*GIVEN RECORDS*.
■ ■ ■ ■

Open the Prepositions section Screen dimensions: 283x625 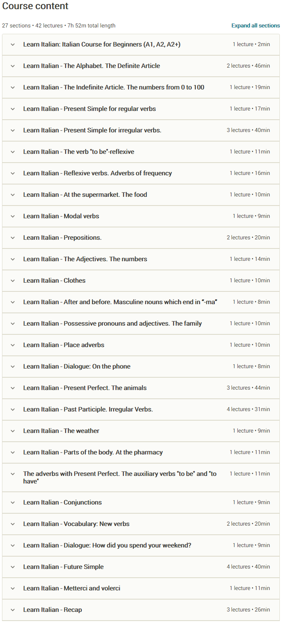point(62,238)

■ ■ ■ ■

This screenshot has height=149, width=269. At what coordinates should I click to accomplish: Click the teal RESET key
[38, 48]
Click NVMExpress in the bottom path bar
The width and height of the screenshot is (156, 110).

■ ■ ■ ■

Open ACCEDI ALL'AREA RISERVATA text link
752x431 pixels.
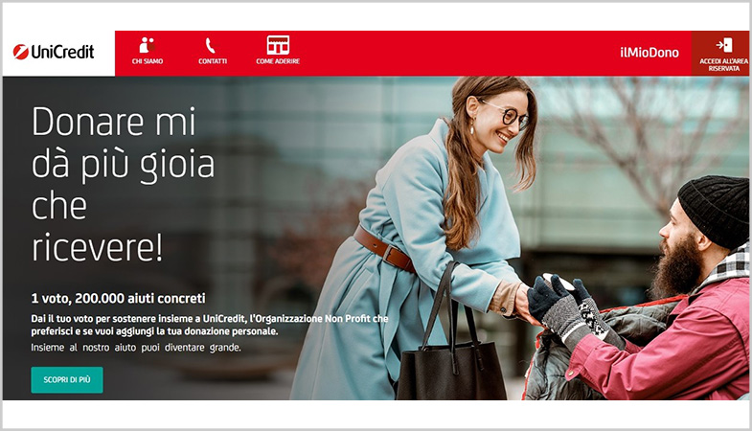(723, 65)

■ ■ ■ ■

*WHAT IS NEEDED*. Only the lines above from the line containing "This screenshot has" through the line containing "The width and" should be retyped, exactly and with both ends included.

*ANSWER TO THIS TASK*.
This screenshot has height=149, width=269. At what coordinates should I click to accomplish: Click the teal RESET key
[38, 48]
Click NVMExpress in the bottom path bar
The width and height of the screenshot is (156, 110).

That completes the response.